What to produce
Transcribe all the entries word for word, skipping the pictures.

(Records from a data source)
--- --- ---

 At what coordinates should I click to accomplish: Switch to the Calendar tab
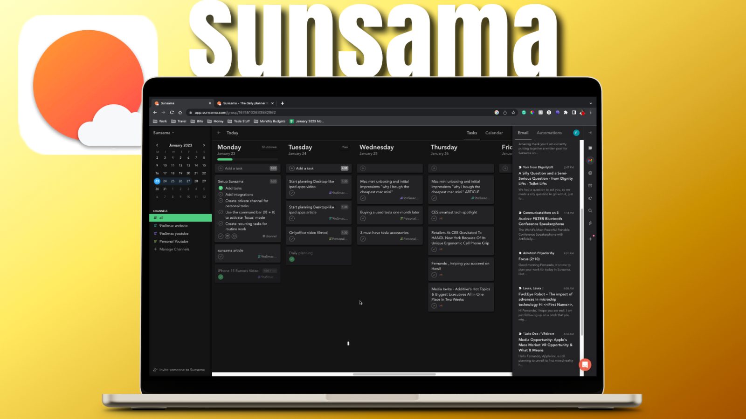coord(494,133)

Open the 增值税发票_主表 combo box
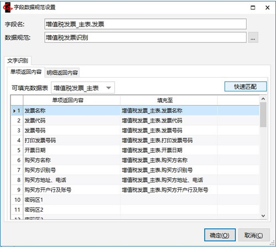[83, 88]
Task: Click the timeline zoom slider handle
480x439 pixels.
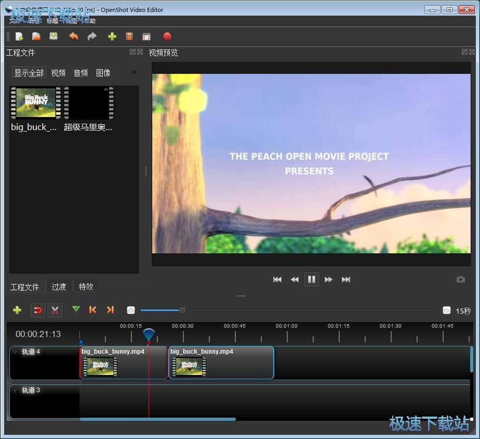Action: pyautogui.click(x=182, y=311)
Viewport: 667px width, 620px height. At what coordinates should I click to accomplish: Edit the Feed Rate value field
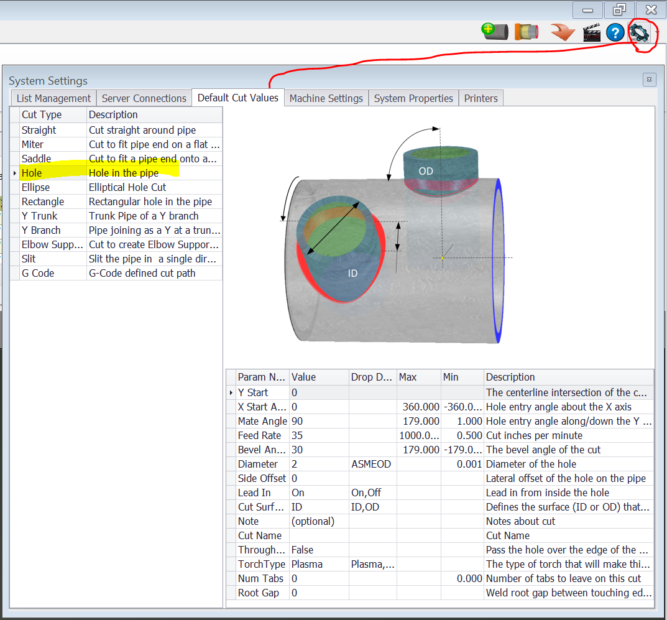pos(318,435)
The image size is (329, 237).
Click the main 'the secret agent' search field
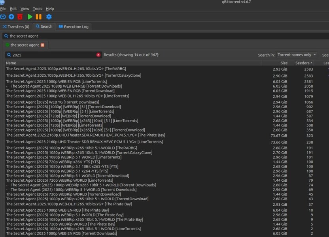coord(158,36)
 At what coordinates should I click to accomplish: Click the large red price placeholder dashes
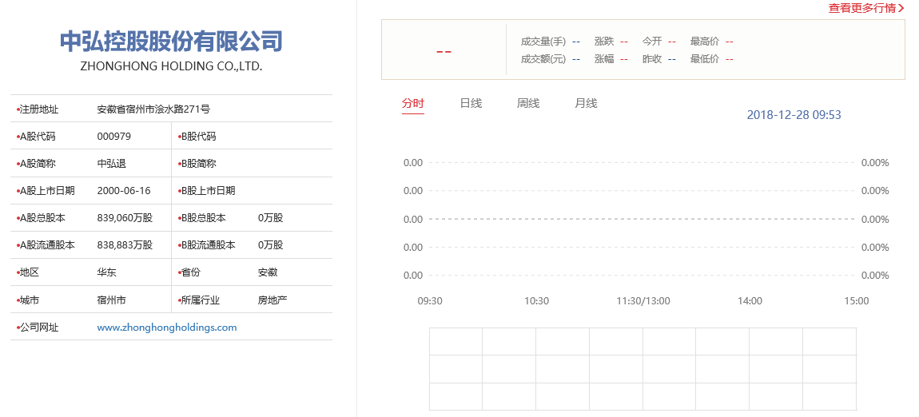444,52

--- --- ---

Reply
 At what coordinates should I click to accomplish: Switch to the Calendar tab
coord(494,133)

Open the 增值税发票_主表 combo box
[83, 88]
Task: Click the timeline zoom slider handle
480x439 pixels.
Action: pyautogui.click(x=182, y=311)
Viewport: 667px width, 620px height. At what coordinates should I click to accomplish: Edit the Feed Rate value field
pos(318,435)
The image size is (329, 237).
Click the main 'the secret agent' search field
coord(158,36)
 At what coordinates should I click to accomplish: Click the large red price placeholder dashes
444,52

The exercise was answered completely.